▶ _INSTRUCTIONS FOR THE TASK_
Extract the lines of the records starting at the line that contains "This screenshot has height=404, width=778." and ending at the last line of the records, and repeat them exactly.

── MATERIAL FOR THIS EXERCISE

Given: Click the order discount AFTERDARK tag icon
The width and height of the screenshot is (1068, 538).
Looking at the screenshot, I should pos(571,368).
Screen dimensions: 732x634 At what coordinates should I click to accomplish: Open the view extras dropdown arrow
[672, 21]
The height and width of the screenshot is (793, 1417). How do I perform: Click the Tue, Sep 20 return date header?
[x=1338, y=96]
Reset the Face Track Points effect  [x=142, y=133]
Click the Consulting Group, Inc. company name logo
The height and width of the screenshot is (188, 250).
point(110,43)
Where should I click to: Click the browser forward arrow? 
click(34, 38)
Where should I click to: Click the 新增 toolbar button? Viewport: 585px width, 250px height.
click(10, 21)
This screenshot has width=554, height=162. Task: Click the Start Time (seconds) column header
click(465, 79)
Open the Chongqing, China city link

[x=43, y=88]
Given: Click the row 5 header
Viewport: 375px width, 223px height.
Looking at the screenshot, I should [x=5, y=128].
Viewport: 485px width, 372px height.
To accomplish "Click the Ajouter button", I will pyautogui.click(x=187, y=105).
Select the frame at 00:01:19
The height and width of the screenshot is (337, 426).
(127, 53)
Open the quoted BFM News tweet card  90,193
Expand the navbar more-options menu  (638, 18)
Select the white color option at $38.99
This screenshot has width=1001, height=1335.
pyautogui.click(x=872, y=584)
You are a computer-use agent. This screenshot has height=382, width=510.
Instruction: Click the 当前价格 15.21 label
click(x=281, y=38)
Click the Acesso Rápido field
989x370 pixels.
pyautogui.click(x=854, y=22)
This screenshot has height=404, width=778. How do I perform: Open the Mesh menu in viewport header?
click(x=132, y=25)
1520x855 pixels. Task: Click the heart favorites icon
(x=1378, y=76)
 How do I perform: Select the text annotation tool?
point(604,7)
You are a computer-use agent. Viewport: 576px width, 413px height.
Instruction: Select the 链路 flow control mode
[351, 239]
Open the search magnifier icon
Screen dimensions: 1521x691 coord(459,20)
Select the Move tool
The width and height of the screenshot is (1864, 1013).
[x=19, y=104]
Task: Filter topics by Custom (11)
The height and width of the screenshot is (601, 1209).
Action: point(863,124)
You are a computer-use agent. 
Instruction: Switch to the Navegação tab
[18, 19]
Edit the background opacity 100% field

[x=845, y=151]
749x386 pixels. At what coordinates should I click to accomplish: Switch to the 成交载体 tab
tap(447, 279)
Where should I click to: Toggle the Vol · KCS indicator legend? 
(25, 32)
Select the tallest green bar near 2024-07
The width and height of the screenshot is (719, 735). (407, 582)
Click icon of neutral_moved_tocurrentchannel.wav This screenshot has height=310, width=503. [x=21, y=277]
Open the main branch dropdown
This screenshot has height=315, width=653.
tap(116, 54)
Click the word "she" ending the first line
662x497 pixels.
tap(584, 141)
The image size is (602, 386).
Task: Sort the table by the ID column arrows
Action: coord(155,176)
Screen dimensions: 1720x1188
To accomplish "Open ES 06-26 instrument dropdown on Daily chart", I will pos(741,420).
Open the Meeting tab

────

▶ _FINISHED ANSWER_
This screenshot has height=404, width=778. How do I perform: Open the Mesh menu in viewport header?
click(x=132, y=25)
1520x855 pixels. Task: Click the heart favorites icon
(x=1378, y=76)
 How do I perform: Select the text annotation tool?
point(604,7)
You are a computer-use agent. Viewport: 576px width, 413px height.
Instruction: Select the 链路 flow control mode
[351, 239]
Open the search magnifier icon
Screen dimensions: 1521x691 coord(459,20)
Select the Move tool
The width and height of the screenshot is (1864, 1013).
[x=19, y=104]
Task: Filter topics by Custom (11)
The height and width of the screenshot is (601, 1209).
Action: point(863,124)
You are a computer-use agent. 
Instruction: Switch to the Navegação tab
[18, 19]
Edit the background opacity 100% field

[x=845, y=151]
749x386 pixels. At what coordinates should I click to accomplish: Switch to the 成交载体 tab
tap(447, 279)
Where should I click to: Toggle the Vol · KCS indicator legend? 
(25, 32)
Select the tallest green bar near 2024-07
The width and height of the screenshot is (719, 735). (407, 582)
Click icon of neutral_moved_tocurrentchannel.wav This screenshot has height=310, width=503. [x=21, y=277]
Open the main branch dropdown
This screenshot has height=315, width=653.
tap(116, 54)
Click the word "she" ending the first line
662x497 pixels.
tap(584, 141)
The image size is (602, 386).
Task: Sort the table by the ID column arrows
Action: coord(155,176)
Screen dimensions: 1720x1188
To accomplish "Open ES 06-26 instrument dropdown on Daily chart", I will pos(741,420).
Open the Meeting tab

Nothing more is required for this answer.